Collected data
======

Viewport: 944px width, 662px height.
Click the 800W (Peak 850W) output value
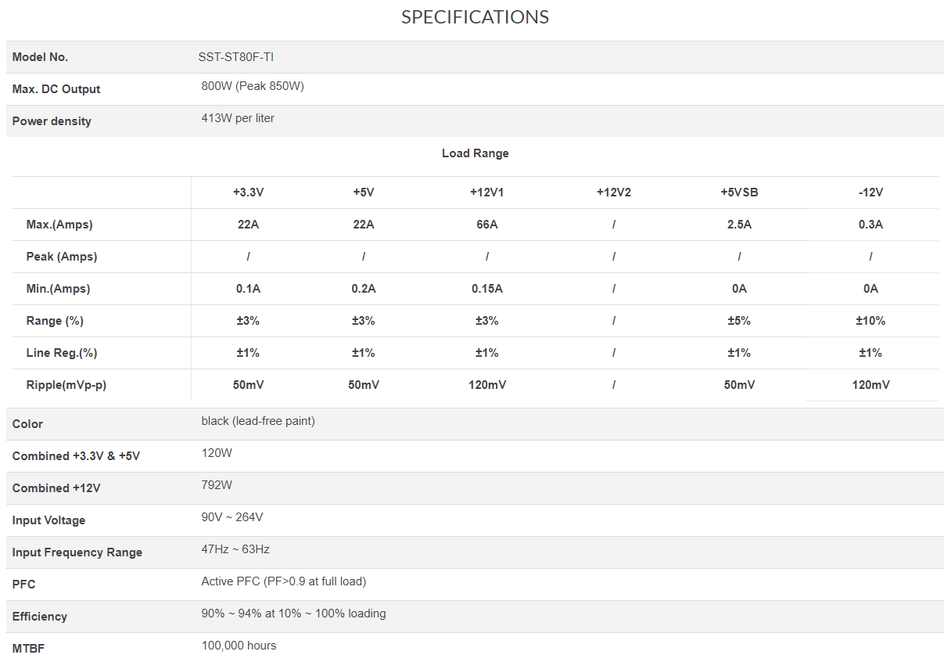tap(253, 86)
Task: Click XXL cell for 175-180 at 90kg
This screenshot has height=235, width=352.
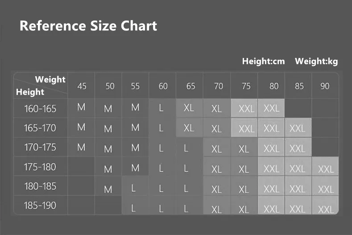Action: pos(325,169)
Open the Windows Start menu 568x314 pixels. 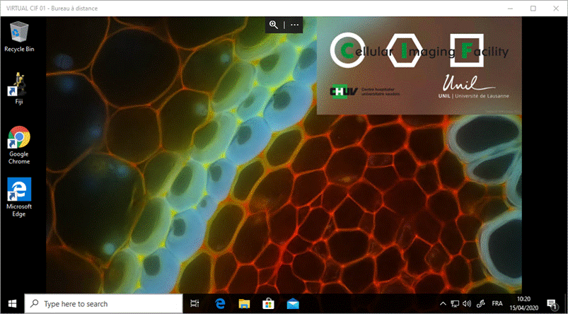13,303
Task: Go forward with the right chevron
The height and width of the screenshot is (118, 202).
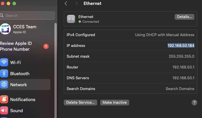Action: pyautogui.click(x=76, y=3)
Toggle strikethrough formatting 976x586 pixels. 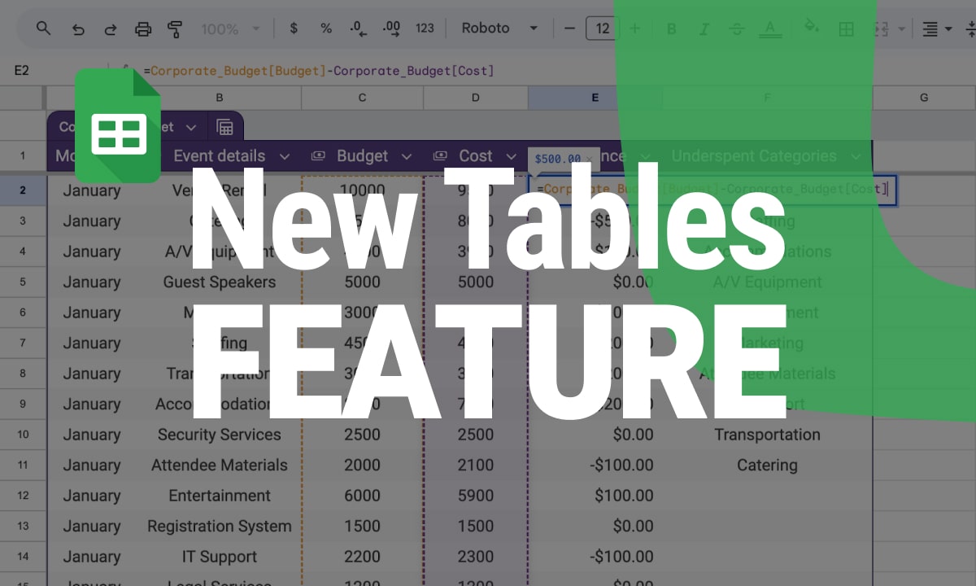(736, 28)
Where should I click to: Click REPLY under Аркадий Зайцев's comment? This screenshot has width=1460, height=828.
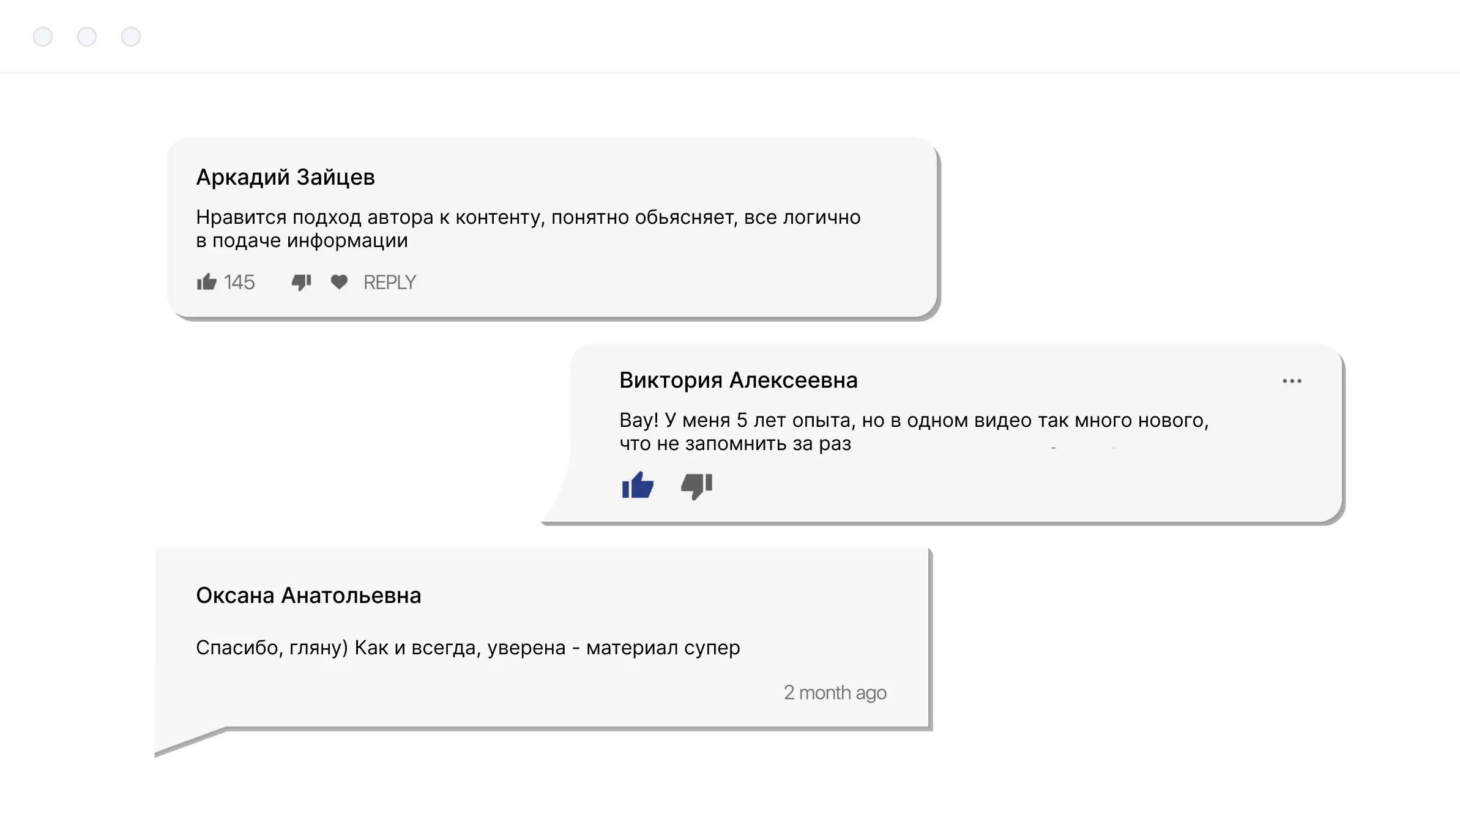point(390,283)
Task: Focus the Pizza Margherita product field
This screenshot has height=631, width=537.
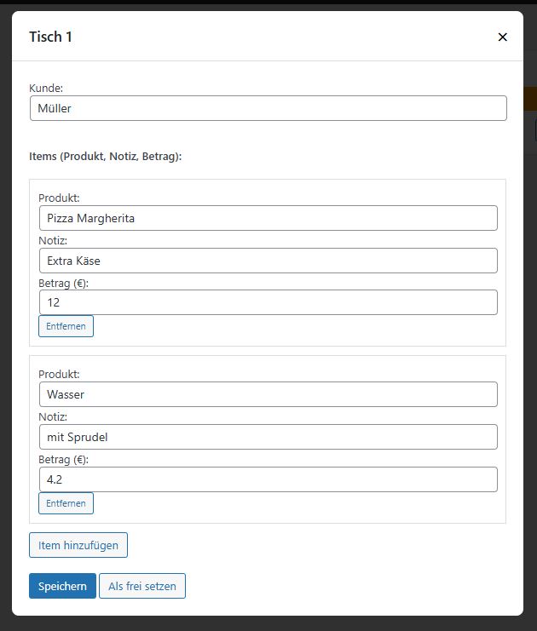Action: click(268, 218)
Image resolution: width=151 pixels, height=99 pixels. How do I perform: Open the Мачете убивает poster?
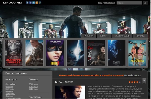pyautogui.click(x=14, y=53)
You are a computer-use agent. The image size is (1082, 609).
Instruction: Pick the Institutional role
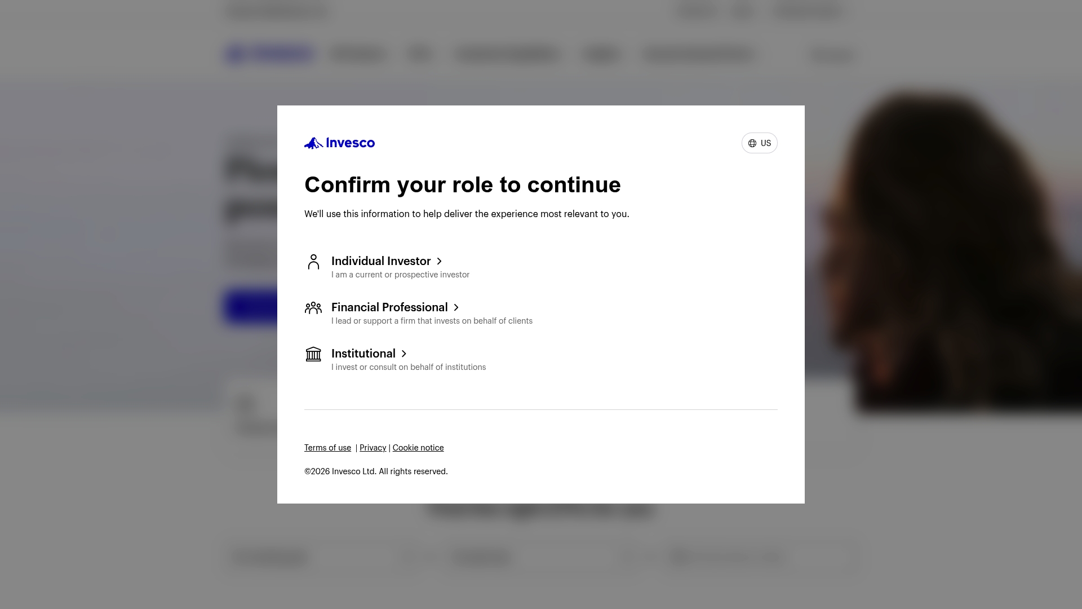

======

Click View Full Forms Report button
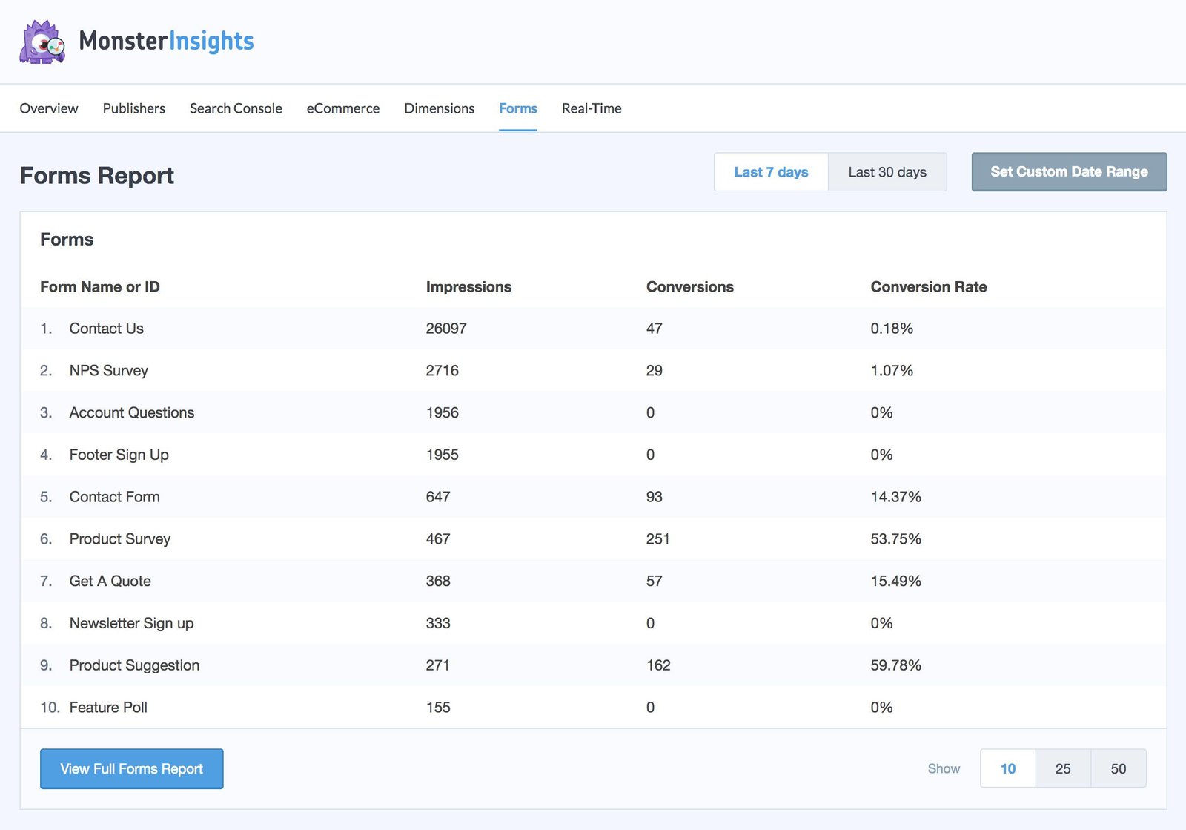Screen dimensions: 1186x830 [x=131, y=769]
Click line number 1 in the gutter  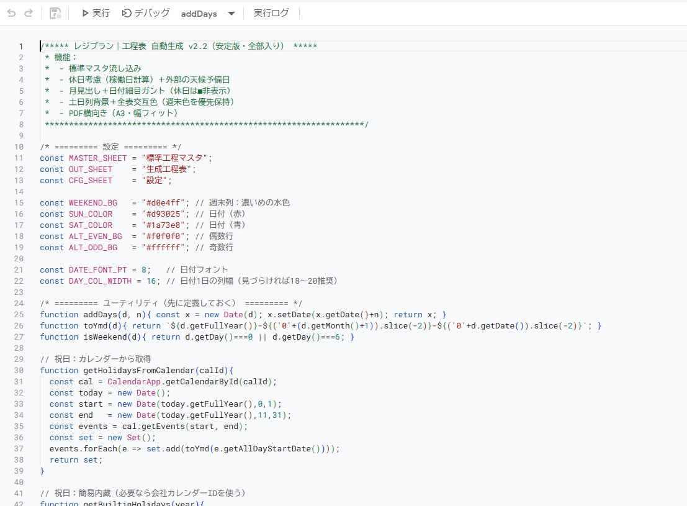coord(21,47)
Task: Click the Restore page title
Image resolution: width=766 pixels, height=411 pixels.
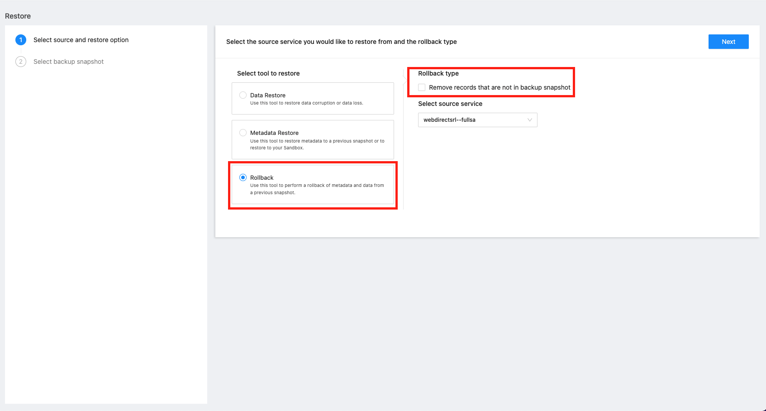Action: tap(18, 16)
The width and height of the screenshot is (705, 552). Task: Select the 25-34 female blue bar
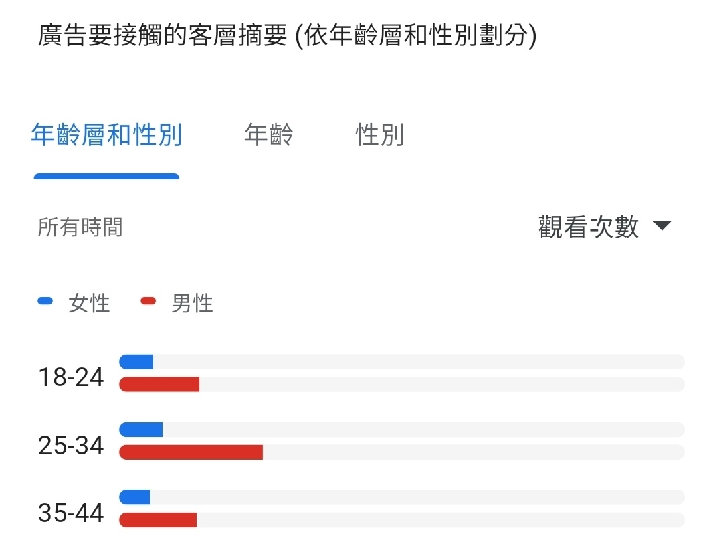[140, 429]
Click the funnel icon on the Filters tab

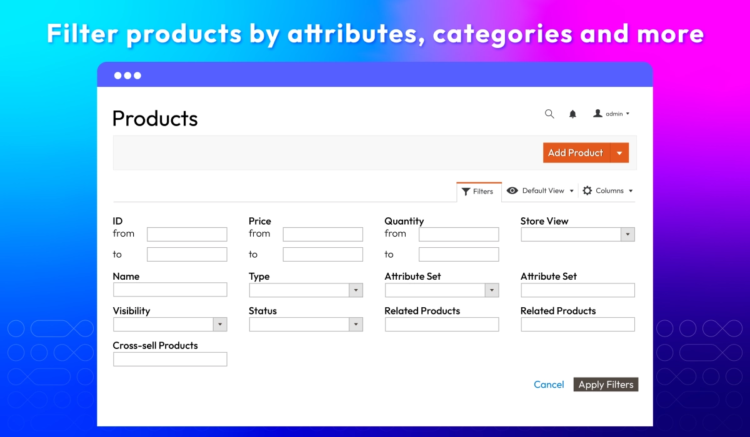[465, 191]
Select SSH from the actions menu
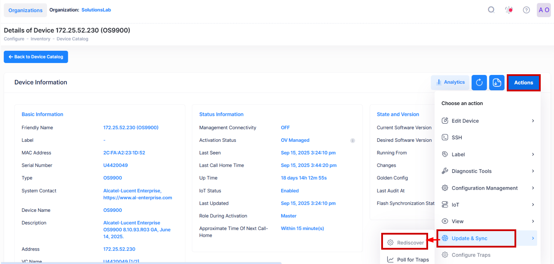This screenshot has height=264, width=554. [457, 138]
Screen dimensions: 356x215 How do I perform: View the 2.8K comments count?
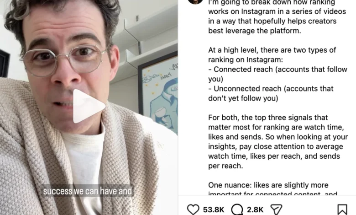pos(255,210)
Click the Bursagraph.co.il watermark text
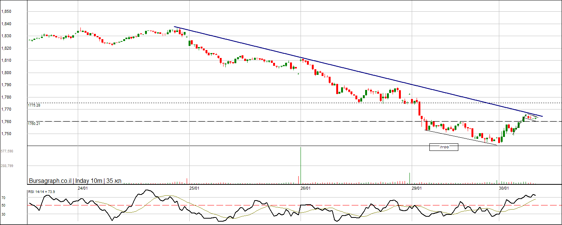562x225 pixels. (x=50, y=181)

======

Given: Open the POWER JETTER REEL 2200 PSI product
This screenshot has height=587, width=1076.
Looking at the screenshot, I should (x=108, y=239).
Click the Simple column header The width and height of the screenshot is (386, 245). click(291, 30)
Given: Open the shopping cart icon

======

§ WHAT YOU HAVE TO DO
Find and copy every line in the entries above where the string "Given" occurs.

§ RESPONSE
Given: Open the POWER JETTER REEL 2200 PSI product
Given: Open the shopping cart icon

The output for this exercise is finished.